#### [TASK ITEM]
Print the listing in full, with no character changed.
╭──
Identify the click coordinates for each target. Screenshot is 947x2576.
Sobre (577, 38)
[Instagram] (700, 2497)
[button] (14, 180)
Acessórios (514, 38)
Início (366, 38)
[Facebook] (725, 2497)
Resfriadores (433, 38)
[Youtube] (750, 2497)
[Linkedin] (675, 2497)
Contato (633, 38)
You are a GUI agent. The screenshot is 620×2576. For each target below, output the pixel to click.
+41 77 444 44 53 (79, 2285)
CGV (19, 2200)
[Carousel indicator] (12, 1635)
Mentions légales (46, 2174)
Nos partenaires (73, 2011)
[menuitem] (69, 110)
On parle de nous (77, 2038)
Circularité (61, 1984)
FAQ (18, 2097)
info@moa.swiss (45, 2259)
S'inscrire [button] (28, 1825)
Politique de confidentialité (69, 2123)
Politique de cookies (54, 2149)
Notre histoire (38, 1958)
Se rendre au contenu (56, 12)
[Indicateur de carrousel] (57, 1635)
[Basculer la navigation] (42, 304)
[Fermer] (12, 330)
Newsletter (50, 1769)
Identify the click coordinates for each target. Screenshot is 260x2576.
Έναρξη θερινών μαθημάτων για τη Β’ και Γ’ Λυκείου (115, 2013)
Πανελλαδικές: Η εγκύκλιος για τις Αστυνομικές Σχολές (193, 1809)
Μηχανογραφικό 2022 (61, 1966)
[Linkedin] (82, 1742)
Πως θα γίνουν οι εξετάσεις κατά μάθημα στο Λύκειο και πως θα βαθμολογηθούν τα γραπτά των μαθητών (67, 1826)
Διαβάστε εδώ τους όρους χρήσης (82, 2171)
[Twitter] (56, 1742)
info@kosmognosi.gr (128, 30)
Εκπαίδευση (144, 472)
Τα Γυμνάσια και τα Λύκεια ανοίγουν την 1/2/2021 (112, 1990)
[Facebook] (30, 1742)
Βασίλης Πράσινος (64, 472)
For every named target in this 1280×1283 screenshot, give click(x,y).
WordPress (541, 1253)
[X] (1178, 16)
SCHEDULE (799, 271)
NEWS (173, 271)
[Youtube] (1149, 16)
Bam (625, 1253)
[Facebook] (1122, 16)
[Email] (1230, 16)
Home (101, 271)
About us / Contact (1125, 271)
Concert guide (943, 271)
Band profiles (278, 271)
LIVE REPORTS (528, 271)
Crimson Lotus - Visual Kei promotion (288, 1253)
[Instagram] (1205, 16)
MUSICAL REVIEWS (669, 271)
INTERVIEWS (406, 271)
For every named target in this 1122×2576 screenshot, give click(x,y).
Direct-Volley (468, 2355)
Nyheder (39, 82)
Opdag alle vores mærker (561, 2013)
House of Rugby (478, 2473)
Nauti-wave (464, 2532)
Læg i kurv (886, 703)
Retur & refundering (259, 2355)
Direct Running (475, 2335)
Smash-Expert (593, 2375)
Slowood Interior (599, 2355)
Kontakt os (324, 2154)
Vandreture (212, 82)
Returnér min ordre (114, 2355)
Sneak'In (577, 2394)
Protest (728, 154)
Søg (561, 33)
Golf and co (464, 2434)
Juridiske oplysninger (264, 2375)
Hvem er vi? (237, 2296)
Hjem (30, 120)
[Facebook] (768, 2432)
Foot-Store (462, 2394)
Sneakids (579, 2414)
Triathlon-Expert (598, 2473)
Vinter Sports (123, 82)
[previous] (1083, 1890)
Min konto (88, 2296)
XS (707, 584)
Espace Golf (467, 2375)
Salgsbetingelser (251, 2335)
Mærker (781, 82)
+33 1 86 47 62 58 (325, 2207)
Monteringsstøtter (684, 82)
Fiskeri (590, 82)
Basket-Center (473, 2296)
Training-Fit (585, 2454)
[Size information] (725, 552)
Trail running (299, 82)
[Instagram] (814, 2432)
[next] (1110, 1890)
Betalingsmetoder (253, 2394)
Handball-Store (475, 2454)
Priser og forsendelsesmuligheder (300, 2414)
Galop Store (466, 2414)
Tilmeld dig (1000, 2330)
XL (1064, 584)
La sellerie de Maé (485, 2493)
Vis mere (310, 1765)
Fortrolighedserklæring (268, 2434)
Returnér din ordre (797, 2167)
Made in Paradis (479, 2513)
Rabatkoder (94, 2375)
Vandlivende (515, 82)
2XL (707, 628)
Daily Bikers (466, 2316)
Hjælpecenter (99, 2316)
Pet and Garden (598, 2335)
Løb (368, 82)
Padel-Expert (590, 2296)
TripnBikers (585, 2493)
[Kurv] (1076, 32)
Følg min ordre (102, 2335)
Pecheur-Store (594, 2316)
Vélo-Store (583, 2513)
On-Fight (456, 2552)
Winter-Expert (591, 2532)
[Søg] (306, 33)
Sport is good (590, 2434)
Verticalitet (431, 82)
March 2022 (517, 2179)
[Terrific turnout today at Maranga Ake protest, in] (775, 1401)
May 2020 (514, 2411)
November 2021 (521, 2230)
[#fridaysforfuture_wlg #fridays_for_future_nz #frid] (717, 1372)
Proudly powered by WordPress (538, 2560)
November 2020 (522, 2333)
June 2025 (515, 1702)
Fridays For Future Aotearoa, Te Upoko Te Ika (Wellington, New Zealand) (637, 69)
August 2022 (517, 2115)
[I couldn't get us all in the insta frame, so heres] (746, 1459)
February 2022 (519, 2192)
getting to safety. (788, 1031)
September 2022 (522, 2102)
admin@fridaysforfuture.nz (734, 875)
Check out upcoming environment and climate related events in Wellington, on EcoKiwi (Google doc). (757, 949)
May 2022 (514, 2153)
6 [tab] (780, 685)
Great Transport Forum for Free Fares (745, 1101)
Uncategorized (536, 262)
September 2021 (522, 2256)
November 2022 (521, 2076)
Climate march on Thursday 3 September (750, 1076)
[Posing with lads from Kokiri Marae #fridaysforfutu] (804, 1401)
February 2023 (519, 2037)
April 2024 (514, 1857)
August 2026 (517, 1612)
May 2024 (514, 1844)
╰──
#### [TASK RESPONSE]
Identify the click coordinates for each target. Screenshot is 947x2576.
Sobre (577, 38)
[Instagram] (700, 2497)
[button] (14, 180)
Acessórios (514, 38)
Início (366, 38)
[Facebook] (725, 2497)
Resfriadores (433, 38)
[Youtube] (750, 2497)
[Linkedin] (675, 2497)
Contato (633, 38)
You are a GUI agent. The screenshot is 620×2576. For each target below, output the pixel to click.
+41 77 444 44 53 (79, 2285)
CGV (19, 2200)
[Carousel indicator] (12, 1635)
Mentions légales (46, 2174)
Nos partenaires (73, 2011)
[menuitem] (69, 110)
On parle de nous (77, 2038)
Circularité (61, 1984)
FAQ (18, 2097)
info@moa.swiss (45, 2259)
S'inscrire [button] (28, 1825)
Politique de confidentialité (69, 2123)
Politique de cookies (54, 2149)
Notre histoire (38, 1958)
Se rendre au contenu (56, 12)
[Indicateur de carrousel] (57, 1635)
[Basculer la navigation] (42, 304)
[Fermer] (12, 330)
Newsletter (50, 1769)
Identify the click coordinates for each target. Screenshot is 260x2576.
Έναρξη θερινών μαθημάτων για τη Β’ και Γ’ Λυκείου (115, 2013)
Πανελλαδικές: Η εγκύκλιος για τις Αστυνομικές Σχολές (193, 1809)
Μηχανογραφικό 2022 (61, 1966)
[Linkedin] (82, 1742)
Πως θα γίνουν οι εξετάσεις κατά μάθημα στο Λύκειο και πως θα βαθμολογηθούν τα γραπτά των μαθητών (67, 1826)
Διαβάστε εδώ τους όρους χρήσης (82, 2171)
[Twitter] (56, 1742)
info@kosmognosi.gr (128, 30)
Εκπαίδευση (144, 472)
Τα Γυμνάσια και τα Λύκεια ανοίγουν την 1/2/2021 (112, 1990)
[Facebook] (30, 1742)
Βασίλης Πράσινος (64, 472)
For every named target in this 1280×1283 screenshot, give click(x,y).
WordPress (541, 1253)
[X] (1178, 16)
SCHEDULE (799, 271)
NEWS (173, 271)
[Youtube] (1149, 16)
Bam (625, 1253)
[Facebook] (1122, 16)
[Email] (1230, 16)
Home (101, 271)
About us / Contact (1125, 271)
Concert guide (943, 271)
Band profiles (278, 271)
LIVE REPORTS (528, 271)
Crimson Lotus - Visual Kei promotion (288, 1253)
[Instagram] (1205, 16)
MUSICAL REVIEWS (669, 271)
INTERVIEWS (406, 271)
For every named target in this 1122×2576 screenshot, give click(x,y).
Direct-Volley (468, 2355)
Nyheder (39, 82)
Opdag alle vores mærker (561, 2013)
House of Rugby (478, 2473)
Nauti-wave (464, 2532)
Læg i kurv (886, 703)
Retur & refundering (259, 2355)
Direct Running (475, 2335)
Smash-Expert (593, 2375)
Slowood Interior (599, 2355)
Kontakt os (324, 2154)
Vandreture (212, 82)
Returnér min ordre (114, 2355)
Sneak'In (577, 2394)
Protest (728, 154)
Søg (561, 33)
Golf and co (464, 2434)
Juridiske oplysninger (264, 2375)
Hvem er vi? (237, 2296)
Hjem (30, 120)
[Facebook] (768, 2432)
Foot-Store (462, 2394)
Sneakids (579, 2414)
Triathlon-Expert (598, 2473)
Vinter Sports (123, 82)
[previous] (1083, 1890)
Min konto (88, 2296)
XS (707, 584)
Espace Golf (467, 2375)
Salgsbetingelser (251, 2335)
Mærker (781, 82)
+33 1 86 47 62 58 (325, 2207)
Monteringsstøtter (684, 82)
Fiskeri (590, 82)
Basket-Center (473, 2296)
Training-Fit (585, 2454)
[Size information] (725, 552)
Trail running (299, 82)
[Instagram] (814, 2432)
[next] (1110, 1890)
Betalingsmetoder (253, 2394)
Handball-Store (475, 2454)
Priser og forsendelsesmuligheder (300, 2414)
Galop Store (466, 2414)
Tilmeld dig (1000, 2330)
XL (1064, 584)
La sellerie de Maé (485, 2493)
Vis mere (310, 1765)
Fortrolighedserklæring (268, 2434)
Returnér din ordre (797, 2167)
Made in Paradis (479, 2513)
Rabatkoder (94, 2375)
Vandlivende (515, 82)
2XL (707, 628)
Daily Bikers (466, 2316)
Hjælpecenter (99, 2316)
Pet and Garden (598, 2335)
Løb (368, 82)
Padel-Expert (590, 2296)
TripnBikers (585, 2493)
[Kurv] (1076, 32)
Følg min ordre (102, 2335)
Pecheur-Store (594, 2316)
Vélo-Store (583, 2513)
On-Fight (456, 2552)
Winter-Expert (591, 2532)
[Søg] (306, 33)
Sport is good (590, 2434)
Verticalitet (431, 82)
March 2022 (517, 2179)
[Terrific turnout today at Maranga Ake protest, in] (775, 1401)
May 2020 (514, 2411)
November 2021 (521, 2230)
[#fridaysforfuture_wlg #fridays_for_future_nz #frid] (717, 1372)
Proudly powered by WordPress (538, 2560)
November 2020 (522, 2333)
June 2025 (515, 1702)
Fridays For Future Aotearoa, Te Upoko Te Ika (Wellington, New Zealand) (637, 69)
August 2022 (517, 2115)
[I couldn't get us all in the insta frame, so heres] (746, 1459)
February 2022 (519, 2192)
getting to safety. (788, 1031)
September 2022 (522, 2102)
admin@fridaysforfuture.nz (734, 875)
Check out upcoming environment and climate related events in Wellington, on EcoKiwi (Google doc). (757, 949)
May 2022 (514, 2153)
6 [tab] (780, 685)
Great Transport Forum for Free Fares (745, 1101)
Uncategorized (536, 262)
September 2021 (522, 2256)
November 2022 (521, 2076)
Climate march on Thursday 3 September (750, 1076)
[Posing with lads from Kokiri Marae #fridaysforfutu] (804, 1401)
February 2023 (519, 2037)
April 2024 (514, 1857)
August 2026 (517, 1612)
May 2024 (514, 1844)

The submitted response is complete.